Na verdade, o relato acima bem poderia ter ocorrido no tempo de John Locke e referirse
àquele empirista inglês. Entretanto, a suma, seja no que se refere a um projeto educacional
voltado a satisfazer necessidades e aspirações da classe historicamente dominante, seja com
relação a procedimentos didático-pedagógicos retrógrados, parece espelhar a realidade
educacional dos nossos dias.
O presente trabalho visa abordar questões acerca da vida e obra de John Locke,
enfatizando sempre sobre a sua obra educacional, em articulação com o momento histórico
para o qual sua produção foi pensada.

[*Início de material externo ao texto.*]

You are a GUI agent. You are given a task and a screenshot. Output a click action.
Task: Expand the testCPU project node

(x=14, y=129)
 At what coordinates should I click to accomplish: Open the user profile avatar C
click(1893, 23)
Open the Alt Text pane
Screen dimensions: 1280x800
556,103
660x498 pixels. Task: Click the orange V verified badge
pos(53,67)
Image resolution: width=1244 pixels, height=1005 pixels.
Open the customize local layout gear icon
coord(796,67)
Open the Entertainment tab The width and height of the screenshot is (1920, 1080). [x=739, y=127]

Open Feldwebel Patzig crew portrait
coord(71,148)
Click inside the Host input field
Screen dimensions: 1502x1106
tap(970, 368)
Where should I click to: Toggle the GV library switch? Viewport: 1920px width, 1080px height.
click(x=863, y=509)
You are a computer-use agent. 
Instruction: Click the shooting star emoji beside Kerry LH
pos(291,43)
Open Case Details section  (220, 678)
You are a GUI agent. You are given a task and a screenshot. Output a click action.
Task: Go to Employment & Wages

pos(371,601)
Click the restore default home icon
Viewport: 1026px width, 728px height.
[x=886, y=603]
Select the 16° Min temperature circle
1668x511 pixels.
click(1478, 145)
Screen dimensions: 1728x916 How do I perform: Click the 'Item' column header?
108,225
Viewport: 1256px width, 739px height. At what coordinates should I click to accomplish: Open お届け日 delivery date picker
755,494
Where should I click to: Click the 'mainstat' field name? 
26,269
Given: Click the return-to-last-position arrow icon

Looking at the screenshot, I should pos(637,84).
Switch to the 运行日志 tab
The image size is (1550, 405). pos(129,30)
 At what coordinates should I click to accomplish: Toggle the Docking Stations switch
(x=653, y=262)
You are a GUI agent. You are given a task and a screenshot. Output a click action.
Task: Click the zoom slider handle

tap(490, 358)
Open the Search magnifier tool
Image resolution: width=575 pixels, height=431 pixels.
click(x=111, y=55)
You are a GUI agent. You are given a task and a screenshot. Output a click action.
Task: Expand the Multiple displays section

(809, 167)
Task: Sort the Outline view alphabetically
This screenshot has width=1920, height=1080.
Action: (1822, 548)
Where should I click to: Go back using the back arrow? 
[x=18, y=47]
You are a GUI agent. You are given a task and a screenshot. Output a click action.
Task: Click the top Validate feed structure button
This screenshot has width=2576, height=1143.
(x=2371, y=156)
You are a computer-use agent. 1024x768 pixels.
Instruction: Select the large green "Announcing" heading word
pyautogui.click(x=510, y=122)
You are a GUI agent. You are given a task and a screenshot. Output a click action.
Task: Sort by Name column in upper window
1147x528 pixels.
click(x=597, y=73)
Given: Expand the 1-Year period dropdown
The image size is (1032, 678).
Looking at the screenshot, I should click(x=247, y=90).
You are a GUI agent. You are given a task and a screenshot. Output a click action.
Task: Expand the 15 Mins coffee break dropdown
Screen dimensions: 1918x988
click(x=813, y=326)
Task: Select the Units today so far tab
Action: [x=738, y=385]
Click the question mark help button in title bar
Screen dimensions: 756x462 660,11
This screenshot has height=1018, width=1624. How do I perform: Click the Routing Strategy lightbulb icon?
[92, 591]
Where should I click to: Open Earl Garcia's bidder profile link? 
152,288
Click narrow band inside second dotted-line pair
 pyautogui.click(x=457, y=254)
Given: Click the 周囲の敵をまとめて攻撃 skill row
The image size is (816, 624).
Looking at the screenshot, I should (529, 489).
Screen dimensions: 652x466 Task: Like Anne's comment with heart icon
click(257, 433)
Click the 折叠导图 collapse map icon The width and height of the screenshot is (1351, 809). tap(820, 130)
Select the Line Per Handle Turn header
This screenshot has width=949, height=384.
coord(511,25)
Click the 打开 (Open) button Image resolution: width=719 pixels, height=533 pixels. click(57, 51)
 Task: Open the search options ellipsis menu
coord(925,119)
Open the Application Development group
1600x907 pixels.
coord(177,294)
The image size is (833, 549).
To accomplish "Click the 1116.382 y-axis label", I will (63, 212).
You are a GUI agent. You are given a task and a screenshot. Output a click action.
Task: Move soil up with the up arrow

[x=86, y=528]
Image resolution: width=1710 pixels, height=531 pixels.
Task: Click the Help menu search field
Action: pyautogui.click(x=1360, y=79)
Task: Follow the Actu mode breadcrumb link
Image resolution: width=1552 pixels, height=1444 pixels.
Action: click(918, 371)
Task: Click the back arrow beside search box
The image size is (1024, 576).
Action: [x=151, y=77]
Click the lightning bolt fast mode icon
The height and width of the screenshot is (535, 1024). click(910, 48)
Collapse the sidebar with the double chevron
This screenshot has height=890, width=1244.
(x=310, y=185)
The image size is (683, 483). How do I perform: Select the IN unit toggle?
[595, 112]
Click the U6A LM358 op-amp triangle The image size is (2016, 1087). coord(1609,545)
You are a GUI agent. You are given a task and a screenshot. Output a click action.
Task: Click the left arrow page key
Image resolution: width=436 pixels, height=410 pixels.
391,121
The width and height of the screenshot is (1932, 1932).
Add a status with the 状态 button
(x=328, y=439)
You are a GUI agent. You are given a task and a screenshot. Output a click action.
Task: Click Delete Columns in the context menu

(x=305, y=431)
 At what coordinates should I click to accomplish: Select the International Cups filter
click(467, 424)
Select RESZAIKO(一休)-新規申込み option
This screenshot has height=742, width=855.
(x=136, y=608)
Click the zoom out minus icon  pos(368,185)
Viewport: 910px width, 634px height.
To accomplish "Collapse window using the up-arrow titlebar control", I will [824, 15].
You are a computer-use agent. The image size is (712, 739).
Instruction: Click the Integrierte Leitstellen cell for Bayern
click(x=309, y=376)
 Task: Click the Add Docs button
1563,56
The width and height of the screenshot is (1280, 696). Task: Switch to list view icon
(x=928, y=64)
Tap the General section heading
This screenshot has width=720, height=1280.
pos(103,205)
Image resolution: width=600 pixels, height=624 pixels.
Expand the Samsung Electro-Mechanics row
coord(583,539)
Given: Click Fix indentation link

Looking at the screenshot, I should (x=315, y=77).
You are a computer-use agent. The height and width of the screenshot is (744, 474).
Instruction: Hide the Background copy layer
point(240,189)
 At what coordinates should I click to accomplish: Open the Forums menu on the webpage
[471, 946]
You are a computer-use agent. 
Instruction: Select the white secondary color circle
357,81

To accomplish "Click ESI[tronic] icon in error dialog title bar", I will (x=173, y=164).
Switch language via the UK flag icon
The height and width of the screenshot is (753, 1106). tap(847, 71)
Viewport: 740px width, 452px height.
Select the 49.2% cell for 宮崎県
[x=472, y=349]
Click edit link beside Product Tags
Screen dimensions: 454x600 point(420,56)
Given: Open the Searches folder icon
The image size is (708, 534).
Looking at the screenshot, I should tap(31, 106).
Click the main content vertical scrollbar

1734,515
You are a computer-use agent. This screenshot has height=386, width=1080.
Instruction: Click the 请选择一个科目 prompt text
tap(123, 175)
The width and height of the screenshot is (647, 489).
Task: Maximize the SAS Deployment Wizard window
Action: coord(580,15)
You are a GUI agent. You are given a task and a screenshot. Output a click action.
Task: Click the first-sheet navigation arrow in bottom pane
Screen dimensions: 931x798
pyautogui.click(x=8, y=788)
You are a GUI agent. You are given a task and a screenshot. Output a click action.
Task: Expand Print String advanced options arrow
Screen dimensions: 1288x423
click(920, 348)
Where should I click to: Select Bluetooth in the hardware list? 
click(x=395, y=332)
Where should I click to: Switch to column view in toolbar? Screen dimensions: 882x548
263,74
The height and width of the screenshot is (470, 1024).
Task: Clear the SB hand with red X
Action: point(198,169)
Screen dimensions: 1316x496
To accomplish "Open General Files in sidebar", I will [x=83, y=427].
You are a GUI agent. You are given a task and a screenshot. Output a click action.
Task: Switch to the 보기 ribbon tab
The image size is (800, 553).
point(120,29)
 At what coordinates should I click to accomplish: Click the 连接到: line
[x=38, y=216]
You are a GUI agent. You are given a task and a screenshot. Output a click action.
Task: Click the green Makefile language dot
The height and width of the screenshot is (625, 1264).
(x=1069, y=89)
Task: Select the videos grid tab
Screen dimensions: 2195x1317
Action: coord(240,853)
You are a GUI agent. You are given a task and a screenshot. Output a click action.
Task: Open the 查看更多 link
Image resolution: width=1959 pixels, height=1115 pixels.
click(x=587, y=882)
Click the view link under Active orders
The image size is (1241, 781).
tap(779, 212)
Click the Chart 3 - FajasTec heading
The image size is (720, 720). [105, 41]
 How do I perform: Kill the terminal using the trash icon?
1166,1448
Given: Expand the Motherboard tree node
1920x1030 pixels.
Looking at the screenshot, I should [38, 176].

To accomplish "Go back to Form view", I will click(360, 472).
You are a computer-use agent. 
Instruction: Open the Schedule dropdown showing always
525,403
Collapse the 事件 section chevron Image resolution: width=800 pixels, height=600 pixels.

A partir dos estudos que temos realizado, acreditamos
que a proposta educacional de Locke foi elaborada para servir de instrumento na formação do
homem, para o novo momento instaurado a partir da Revolução Burguesa de 1688; seu alvo
principal era o comportamento do indivíduo na sociedade burguesa em ascensão, enfatizando
a formação de indivíduos capazes de lutar competentemente por seus interesses.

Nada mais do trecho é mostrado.